The problem with existing CLI frameworks

Traditional CLI frameworks for Node.js have several limitations:
  • Limited type safety - Manual type assertions and runtime validation
  • Slow startup - Node.js initialization overhead affects CLI performance
  • Complex builds - Multiple tools needed for bundling, compilation, and testing
  • No native shell - External dependencies for running shell commands
  • Basic UIs - Simple text output without interactive capabilities
Bunli solves these problems by building on Bun’s foundation.

What makes Bunli different

Full type safety with Zod integration

Bunli uses Zod schemas for option definitions, providing both runtime validation and compile-time type inference:
import { defineCommand, option } from '@bunli/core'
import { z } from 'zod'

const command = defineCommand({
  name: 'deploy',
  options: {
    environment: option(
      z.enum(['dev', 'staging', 'production']),
      { short: 'e', description: 'Target environment' }
    ),
    force: option(
      z.coerce.boolean().default(false),
      { short: 'f', description: 'Force deployment' }
    ),
    replicas: option(
      z.coerce.number().int().positive().default(3),
      { short: 'r', description: 'Number of replicas' }
    )
  },
  handler: async ({ flags }) => {
    // TypeScript knows:
    // - flags.environment is 'dev' | 'staging' | 'production'
    // - flags.force is boolean
    // - flags.replicas is number
    await deploy(flags.environment, flags.force, flags.replicas)
  }
})
No type assertions needed! The flags object is automatically typed based on your Zod schemas.

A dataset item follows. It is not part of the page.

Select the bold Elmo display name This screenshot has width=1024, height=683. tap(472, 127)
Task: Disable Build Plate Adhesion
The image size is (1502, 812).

Native Bun Shell integration

Every handler receives Bun’s shell ($) directly, with no external dependencies:
handler: async ({ shell, flags }) => {
  // Bun Shell with template literals
  await shell`docker build -t ${flags.image} .`
  await shell`docker push ${flags.image}`
  
  // Automatic escaping and error handling
  const result = await shell`git status --porcelain`.text()
  if (result) {
    throw new Error('Working directory not clean')
  }
}

React-powered terminal UIs

Bunli includes @bunli/tui with OpenTUI-backed components for building rich interactive experiences:
import { defineCommand } from '@bunli/core'
import { ProgressBar, useKeyboard, useRenderer } from '@bunli/tui'
import { useState, useEffect } from 'react'

const command = defineCommand({
  name: 'install',
  render: ({ flags }) => {
    const [progress, setProgress] = useState(0)
    const renderer = useRenderer()
    
    useKeyboard((key) => {
      if (key.name === 'q') renderer.destroy()
    })
    
    useEffect(() => {
      // Simulate installation progress
      const interval = setInterval(() => {
        setProgress(p => Math.min(p + 10, 100))
      }, 200)
      return () => clearInterval(interval)
    }, [])
    
    return (
      <ProgressBar
        value={progress}
        label={`Installing ${flags.package}...`}
        color="#22c55e"
      />
    )
  },
  handler: async ({ flags }) => {
    // Actual installation logic
  }
})
Bunli commands can have both a handler (for headless execution) and a render function (for interactive TUI). The framework automatically chooses based on the terminal capabilities.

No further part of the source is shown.